According to New York Daily News, Judge Kevin Castel decided Ja Rule’s exaggeration of what fans would receive when purchasing tickets to the Fyre Festival ahead of its epic fail did not mean Ja was aware those who planned to attend were going to get burned.

“Ja Rule was a participant in organizing or promoting a large-scale event. There is no assertion that the festival when first conceived or introduced to the public was intended not to go forward or that the defendant intended not to perform by organizing the advertised amenities and accommodation,” Castel wrote.

Ryan Smith, Ja Rule’s attorney said, “Mr. Atkins [Ja Rule] is thankful for today’s ruling and for the Court’s time and attention. Justice was done today,”

Ja Rule took to Instagram to hold TMZ accountable for their false reporting. Apparently TMZ reported that Ja Rule “came up short” in his attempt to kill the Fyre Festival lawsuit, when Ja has text message proof of a TMZ reporter congratulating him on the victory and asking for a comment.

 

The Fyre Festival was supposed to be a luxury music festival. The event was promoted on social media by influencers including billionaire Kendall Jenner, as well as many of whom did not originally disclose they had been paid to do so.

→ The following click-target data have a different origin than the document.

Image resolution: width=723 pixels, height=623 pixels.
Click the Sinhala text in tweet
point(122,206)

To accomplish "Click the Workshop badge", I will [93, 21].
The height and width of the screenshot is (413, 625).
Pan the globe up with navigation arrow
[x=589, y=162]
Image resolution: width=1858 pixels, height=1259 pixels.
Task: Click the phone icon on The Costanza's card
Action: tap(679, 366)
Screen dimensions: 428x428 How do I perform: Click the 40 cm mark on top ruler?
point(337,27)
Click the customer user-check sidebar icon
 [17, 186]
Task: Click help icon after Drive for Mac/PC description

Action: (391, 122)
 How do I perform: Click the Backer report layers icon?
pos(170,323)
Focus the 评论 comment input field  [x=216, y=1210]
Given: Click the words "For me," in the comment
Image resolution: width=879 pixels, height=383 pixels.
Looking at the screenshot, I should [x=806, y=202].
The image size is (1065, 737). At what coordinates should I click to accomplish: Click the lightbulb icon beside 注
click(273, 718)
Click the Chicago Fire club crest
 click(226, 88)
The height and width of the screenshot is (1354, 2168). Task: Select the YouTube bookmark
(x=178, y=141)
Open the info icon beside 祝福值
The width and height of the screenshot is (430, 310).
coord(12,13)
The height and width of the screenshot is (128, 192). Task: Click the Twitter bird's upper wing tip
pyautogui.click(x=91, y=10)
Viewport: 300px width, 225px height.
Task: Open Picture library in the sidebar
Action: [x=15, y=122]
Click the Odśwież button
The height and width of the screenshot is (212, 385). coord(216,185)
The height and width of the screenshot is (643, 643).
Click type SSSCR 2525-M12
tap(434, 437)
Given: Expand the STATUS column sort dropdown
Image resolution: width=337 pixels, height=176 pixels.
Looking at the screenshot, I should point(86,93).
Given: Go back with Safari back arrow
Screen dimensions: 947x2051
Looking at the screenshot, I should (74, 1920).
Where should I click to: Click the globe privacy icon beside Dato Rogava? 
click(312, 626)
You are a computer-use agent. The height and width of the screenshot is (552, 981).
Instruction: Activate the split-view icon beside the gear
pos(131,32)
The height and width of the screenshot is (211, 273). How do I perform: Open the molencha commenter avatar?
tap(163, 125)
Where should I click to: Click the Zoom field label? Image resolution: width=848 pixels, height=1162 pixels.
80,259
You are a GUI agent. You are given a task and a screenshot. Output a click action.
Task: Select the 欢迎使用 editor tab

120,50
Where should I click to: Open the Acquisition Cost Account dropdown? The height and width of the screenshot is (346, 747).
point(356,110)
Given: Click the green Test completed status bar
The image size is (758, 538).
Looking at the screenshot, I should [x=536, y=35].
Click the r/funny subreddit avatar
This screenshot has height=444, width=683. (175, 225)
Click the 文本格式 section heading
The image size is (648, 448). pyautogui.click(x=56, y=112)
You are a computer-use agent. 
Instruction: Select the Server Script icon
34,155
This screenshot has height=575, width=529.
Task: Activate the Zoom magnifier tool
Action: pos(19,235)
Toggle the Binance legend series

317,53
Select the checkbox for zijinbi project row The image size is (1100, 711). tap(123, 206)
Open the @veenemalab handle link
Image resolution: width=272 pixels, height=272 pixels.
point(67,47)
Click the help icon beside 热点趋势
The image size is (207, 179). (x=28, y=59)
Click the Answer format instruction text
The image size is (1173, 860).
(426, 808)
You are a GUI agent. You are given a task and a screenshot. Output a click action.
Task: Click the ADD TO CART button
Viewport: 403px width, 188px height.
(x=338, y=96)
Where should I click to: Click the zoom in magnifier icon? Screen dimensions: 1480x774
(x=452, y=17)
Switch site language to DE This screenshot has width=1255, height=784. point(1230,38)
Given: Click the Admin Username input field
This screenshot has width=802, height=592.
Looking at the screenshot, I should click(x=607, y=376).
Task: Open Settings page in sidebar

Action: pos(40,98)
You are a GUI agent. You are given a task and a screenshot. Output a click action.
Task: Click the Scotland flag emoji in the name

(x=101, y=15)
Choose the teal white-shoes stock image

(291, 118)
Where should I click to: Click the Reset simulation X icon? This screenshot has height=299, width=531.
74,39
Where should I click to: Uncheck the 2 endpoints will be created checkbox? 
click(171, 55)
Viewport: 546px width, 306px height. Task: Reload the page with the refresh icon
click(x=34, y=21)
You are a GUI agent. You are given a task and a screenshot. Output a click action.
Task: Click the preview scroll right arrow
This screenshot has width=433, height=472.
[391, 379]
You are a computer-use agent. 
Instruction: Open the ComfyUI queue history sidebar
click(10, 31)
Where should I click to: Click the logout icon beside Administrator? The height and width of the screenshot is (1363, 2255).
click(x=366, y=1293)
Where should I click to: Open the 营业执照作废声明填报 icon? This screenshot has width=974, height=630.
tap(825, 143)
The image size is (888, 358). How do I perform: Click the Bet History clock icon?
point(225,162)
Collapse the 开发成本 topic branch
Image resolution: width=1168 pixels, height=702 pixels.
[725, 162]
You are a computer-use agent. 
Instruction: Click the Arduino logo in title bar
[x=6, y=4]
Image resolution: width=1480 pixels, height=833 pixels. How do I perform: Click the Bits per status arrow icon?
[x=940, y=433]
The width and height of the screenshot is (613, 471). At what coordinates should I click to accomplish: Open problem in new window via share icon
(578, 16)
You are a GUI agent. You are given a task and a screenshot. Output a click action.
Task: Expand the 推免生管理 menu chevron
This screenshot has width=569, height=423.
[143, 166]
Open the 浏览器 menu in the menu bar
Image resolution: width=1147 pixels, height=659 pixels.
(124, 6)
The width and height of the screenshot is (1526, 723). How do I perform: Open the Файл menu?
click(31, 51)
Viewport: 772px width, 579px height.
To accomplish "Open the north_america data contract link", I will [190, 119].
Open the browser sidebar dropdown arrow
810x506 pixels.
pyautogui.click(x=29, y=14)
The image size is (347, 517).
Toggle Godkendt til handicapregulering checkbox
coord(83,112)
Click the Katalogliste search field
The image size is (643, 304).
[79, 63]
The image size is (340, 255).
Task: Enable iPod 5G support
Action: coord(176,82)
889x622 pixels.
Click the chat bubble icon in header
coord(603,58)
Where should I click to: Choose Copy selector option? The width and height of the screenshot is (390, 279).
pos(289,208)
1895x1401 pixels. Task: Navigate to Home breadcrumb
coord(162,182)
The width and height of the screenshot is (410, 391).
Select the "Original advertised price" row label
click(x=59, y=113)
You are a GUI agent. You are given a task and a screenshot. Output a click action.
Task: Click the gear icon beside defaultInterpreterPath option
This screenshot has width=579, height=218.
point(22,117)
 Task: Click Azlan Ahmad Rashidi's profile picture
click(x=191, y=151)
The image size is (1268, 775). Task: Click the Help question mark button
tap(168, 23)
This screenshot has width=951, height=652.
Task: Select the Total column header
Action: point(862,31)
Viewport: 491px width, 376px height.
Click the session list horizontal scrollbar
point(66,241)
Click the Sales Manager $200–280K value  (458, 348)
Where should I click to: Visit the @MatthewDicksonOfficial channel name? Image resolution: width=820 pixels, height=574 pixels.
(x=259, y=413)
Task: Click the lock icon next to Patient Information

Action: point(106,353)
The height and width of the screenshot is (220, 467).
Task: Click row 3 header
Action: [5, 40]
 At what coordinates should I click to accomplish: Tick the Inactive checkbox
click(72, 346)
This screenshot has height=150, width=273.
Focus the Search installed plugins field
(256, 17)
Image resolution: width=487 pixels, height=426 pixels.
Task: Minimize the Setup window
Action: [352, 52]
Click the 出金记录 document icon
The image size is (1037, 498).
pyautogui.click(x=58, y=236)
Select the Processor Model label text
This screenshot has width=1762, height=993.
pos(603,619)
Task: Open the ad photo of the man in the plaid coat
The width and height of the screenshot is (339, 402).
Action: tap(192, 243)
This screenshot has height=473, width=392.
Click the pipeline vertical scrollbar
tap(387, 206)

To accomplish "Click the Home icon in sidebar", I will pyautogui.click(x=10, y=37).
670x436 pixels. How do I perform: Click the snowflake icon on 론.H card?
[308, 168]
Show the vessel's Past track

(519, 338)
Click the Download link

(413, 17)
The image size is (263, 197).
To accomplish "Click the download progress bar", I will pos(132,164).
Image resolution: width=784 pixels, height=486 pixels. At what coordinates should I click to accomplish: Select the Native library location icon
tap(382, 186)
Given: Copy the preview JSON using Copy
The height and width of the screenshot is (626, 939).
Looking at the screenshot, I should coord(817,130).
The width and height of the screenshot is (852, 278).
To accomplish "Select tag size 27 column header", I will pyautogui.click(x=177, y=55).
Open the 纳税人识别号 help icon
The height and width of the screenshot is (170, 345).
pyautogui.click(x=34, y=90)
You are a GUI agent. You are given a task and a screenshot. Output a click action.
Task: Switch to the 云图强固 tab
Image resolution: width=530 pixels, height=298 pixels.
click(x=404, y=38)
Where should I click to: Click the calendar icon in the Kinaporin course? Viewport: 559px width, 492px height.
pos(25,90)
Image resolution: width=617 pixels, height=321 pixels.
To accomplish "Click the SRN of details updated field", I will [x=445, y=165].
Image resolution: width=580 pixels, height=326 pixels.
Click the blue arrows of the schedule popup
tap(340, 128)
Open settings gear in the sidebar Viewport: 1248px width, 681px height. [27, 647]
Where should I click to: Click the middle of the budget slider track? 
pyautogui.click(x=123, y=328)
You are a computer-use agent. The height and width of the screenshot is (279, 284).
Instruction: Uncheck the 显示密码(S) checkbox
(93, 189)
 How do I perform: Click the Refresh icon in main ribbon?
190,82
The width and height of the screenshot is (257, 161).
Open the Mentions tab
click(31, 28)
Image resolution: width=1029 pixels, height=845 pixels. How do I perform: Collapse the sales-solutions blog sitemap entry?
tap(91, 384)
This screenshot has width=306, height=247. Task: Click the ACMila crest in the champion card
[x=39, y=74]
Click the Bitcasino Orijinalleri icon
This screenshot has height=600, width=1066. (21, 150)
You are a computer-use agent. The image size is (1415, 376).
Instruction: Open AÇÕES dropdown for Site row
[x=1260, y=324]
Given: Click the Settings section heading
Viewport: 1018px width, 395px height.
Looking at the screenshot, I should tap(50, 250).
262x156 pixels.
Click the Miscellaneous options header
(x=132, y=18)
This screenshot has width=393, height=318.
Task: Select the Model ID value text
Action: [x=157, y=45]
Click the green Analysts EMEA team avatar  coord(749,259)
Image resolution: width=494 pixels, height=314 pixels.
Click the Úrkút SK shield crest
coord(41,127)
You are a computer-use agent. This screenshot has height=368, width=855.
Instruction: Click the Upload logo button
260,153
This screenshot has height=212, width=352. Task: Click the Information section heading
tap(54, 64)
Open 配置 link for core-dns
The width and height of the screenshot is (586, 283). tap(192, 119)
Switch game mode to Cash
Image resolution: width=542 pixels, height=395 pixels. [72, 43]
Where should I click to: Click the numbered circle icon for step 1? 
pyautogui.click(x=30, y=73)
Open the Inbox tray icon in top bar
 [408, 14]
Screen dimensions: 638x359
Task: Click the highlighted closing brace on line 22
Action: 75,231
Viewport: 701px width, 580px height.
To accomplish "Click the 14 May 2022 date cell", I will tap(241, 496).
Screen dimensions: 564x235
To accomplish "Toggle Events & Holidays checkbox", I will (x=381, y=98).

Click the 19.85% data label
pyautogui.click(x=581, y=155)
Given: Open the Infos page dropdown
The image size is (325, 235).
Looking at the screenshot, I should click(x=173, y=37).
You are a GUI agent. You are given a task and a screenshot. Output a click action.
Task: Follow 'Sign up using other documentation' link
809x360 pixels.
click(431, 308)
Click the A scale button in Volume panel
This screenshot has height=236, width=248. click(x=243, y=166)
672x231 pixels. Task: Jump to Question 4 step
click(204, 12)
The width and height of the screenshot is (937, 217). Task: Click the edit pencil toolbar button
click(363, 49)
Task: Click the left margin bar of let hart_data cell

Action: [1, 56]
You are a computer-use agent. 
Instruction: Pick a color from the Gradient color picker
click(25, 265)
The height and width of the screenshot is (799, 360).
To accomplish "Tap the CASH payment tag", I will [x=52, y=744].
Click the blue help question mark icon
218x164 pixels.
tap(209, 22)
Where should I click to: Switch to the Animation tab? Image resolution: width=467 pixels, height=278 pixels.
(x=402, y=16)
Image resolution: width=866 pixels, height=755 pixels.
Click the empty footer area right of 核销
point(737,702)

During the festival’s first weekend, the event had major problems ranging from issues with security, food, accommodation, and even artist attendance. The result was the festival being postponed indefinitely. As an effect of the postponement, the luxury villas and gourmet meals for which festival attendees paid thousands of dollars for were swapped for cold lunches and FEMA tents as their accommodation.

The CEO of Fyre Media, Billy McFarland, is now serving a six-year prison bid for his role in the “Fyre Fraud.” McFarland pleaded guilty to two counts of wire fraud in Federal Court in Manhattan and admitted to using fake documents to attract investors to put more than $26 million into his company.